Leaning into streaming
CBS and Turner will cater to the tournament’s live-stream and second-screen audiences with several enhancements to its “NCAA March Madness Live” platform that is designed for mobile devices, as well as Amazon Fire TV, Roku, Xbox One and Google TV. NCAA sponsor AT&T is putting its name on a feature called “The Catch Up” that will “provide users with a succinct summary of any key plays or moments in the game before they start watching live streaming coverage,” according to Turner and CBS. The telecom will also jointly sponsor with Nissan another feature called “Fast Break” that includes live, whip-around coverage of multiple games at once. In 2019,
Allyson Witherspoon, Nissan’s U.S. chief marketing officer, expects streaming game viewing to grow in the work-from-home environment. “Everyone is very used to being on camera full time … the multitasking of being both on Zoom as well as watching [games] on the bottom or upper corner,” she says. Plus, it’s easier to have the games on when you don’t have to worry about the boss watching over your shoulder.
Xfinity is playing up this notion with ads that show people at home surrounded by screens that they try to explain as being used for virtual meetings, when in fact they are full of games. The Comcast-owned internet and cable TV provider, which is not an official NCAA sponsor, will support the campaign primarily with digital buys on ESPN properties.
Matt Lederer, VP of branded partnerships at Comcast, cited research showing a high percentage of people streaming content while working during the pandemic. “You can only imagine what that behavior will be like when [March Madness] starts,” he says, adding that “the services we offer are uniquely positioned to allow people to do that.”

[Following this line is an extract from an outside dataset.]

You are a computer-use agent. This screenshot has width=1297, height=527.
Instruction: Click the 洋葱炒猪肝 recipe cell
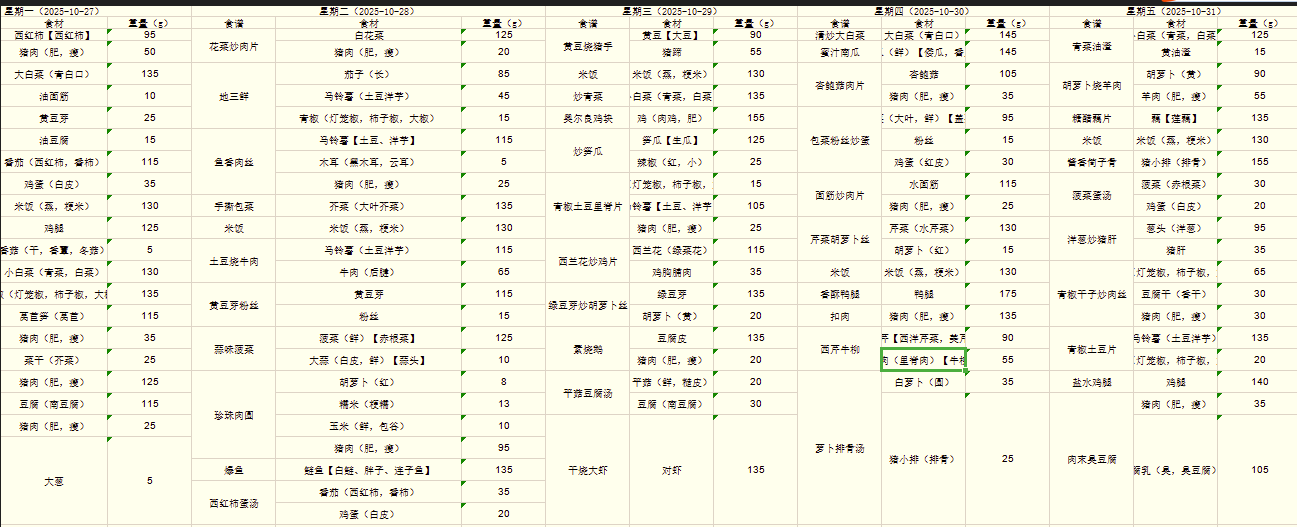(1091, 239)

Brands that normally use the tournament for experiential marketing and sampling programs will lose out on those opportunities this year. During prior tournaments, Wendy’s would be on site including at regional games, giving food to fans. This year, the fast food chain is providing food for the players for the first time.
Coca-Cola Co.-owned Powerade, an NCAA sponsor, is also catering to players by providing them with gifts such as portable laptop desks and other items meant to make their potentially long stays in hotel rooms more comfortable. The sports drink is also rolling out individual hydration stations on courtside benches equipped with personalized squeeze bottles that replace the normal communal coolers that are no longer acceptable in the pandemic.
During TV coverage, the brand will run its new “Power in Numbers” campaign that plugs new bottle packaging adorned with the numbers 0-99 that is aimed at allowing athletes to match their bottle with their jersey number.
Nissan, which normally would show off its vehicles at tourney sites, will instead erect a “Fan Cave” at the Final Four site form which select influencers will broadcast live to the automaker’s social channels. It’s an attempt to virtually recreate experiences it would normally do at in-person fan fests. “There were a lot of things that we felt could be repurposed and remixed in different ways that still would be incredibly impactful, and this Fan Cave is an example of that,” Witherspoon says.